Once a patient has been through this process, they may want to proceed to filler, but this isn’t for everyone.
Is there a ‘perfect age’ to start the process of treatments?
In general I always say simply do it when you feel ready – you have to be mentally prepared to put your trust in the hands of an injector.
The exception to this, however, is Botox, and I would say that it’s best to start this process when you begin to see forehead wrinkles or crow’s feet start to appear.
What are some of the more frequent issues women come to you with – and the most common treatment they ask for?
The complaint I hear most is: “I look so tired and I’m always frowning on Zoom meetings!”
My most popular treatments are Botox and Profhilo. Botox is usually used for forehead lines and Profhilo is used to give a juicy, bouncy appearance to the skin. This is closely followed by filler. I will only do small quantities at a time to restore any lost volume, so the changes should be very subtle.
Have you ever declined to carry out a treatment someone has asked for?
Yes – for two reasons.
Firstly, I think that we have a duty as an injector to tell patients when we can’t meet their expectations – some people expect a facelift when in fact I can only ‘tweak’.
Secondly, when I don’t think a procedure will look good. It’s important to me that you look natural, that the changes are imperceptible and that you don’t look ‘done’ – and particularly when you consider that your face is like a walking billboard for my work (if you choose to tell your friends).
When is it vanity and when is it self-care?
The only difference I see between the two is how you want to frame it to yourself. One person’s vanity may be another person’s self-care – so you do whatever makes you happy.
Why do you think there is so much interest – particularly in the media – around tweakments and aesthetic procedures?
As a society we seem to be overly interested in anti-ageing – particularly for women. Even the phrase ‘anti-ageing’ has a negative connotation – as though the ageing process is something we need to prevent. It doesn’t help that the celebrities we see in the media aren’t always completely honest about what they’ve had done – and fair enough, why should they be? But I do think this leads to insecurities about our appearance, and aesthetic ‘tweakments’ are viewed as a quick, non-invasive and subtle way to turn back time.

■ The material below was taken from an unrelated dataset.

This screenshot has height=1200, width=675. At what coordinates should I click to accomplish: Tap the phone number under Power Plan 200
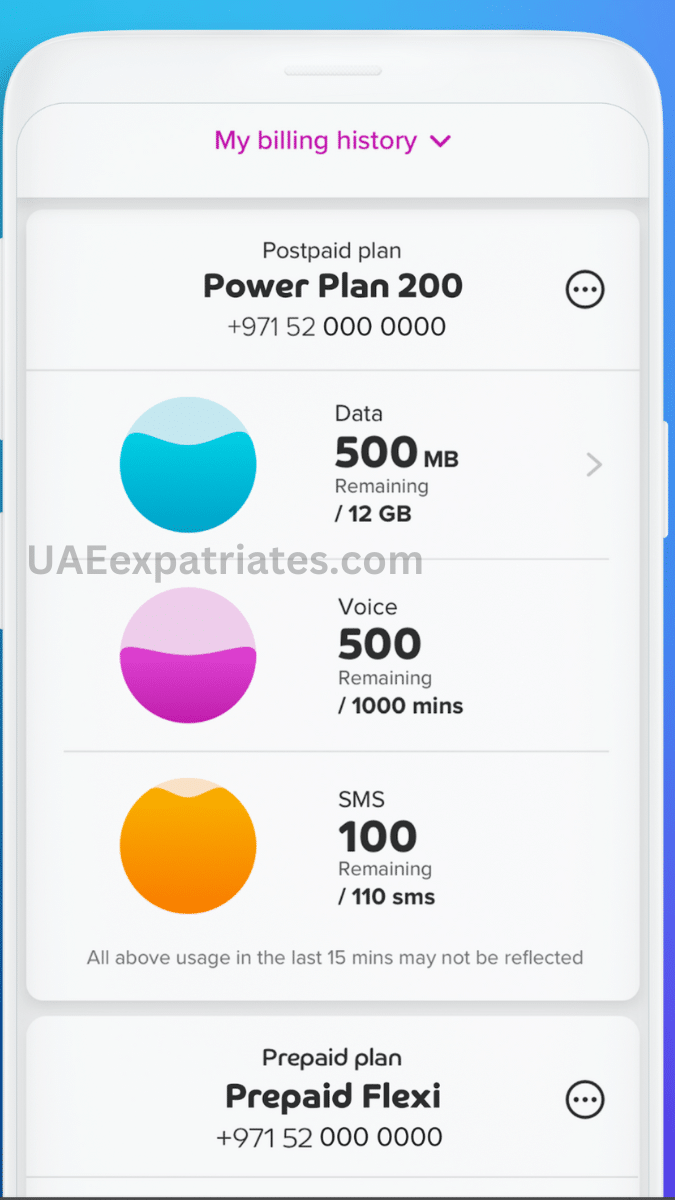tap(333, 326)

What does PRO AGE mean to you?
PRO AGE means embracing the ageing process, not seeking to reverse it but instead aiming to live healthily (or well) at any given age.

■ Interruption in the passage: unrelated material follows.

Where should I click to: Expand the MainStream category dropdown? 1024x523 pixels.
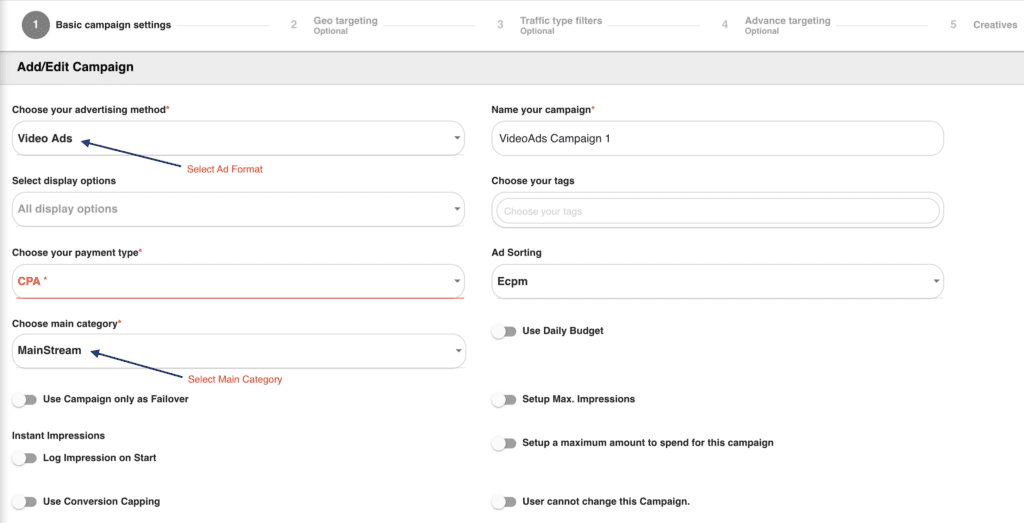pos(238,351)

Are there any key ‘healthy ageing’ tips that you think all women should know about?
When it comes to the skin it’s so simple – avoid the sun. Then when you’re ready, start using retinol.
What is your approach to getting older?
To always remember it’s a privilege.
Do you have a specific daily skincare regime to take care of your own skin that you can share with us?
I advise using an anti-oxidant in the morning (I love skinceuticals CE Ferulic), followed by a moisturiser (if needed) and then sun cream. (I use La Roche-Posay’s Anthelios range daily and Heliocare oil free for holidays).
In the evening I use a retinol. I prefer Skinceuticals and Medik8 because they come in three different strengths so that you can graduate up from the weakest to the strongest in a step-wise approach. Start low and slow and aim high, because if you overuse retinol your skin will get too dry. It has taken me over a year to get to a 1% retinol and I haven’t once had dry skin because I have done it so slowly.
Finally, I love a mild skin peel, so twice a week I use Teresa Tarmey’s Lactic Acid to keep my skin looking smooth.
And finally, what’s your favourite quote to live by?
When I was a junior doctor my consultant once pointed to an old lady in a bed and said: “You must always remember that your patient is someone’s grandmother, aunt, wife, mother or daughter.
You should treat every patient how you would want your relative to be treated”. I have never forgotten that.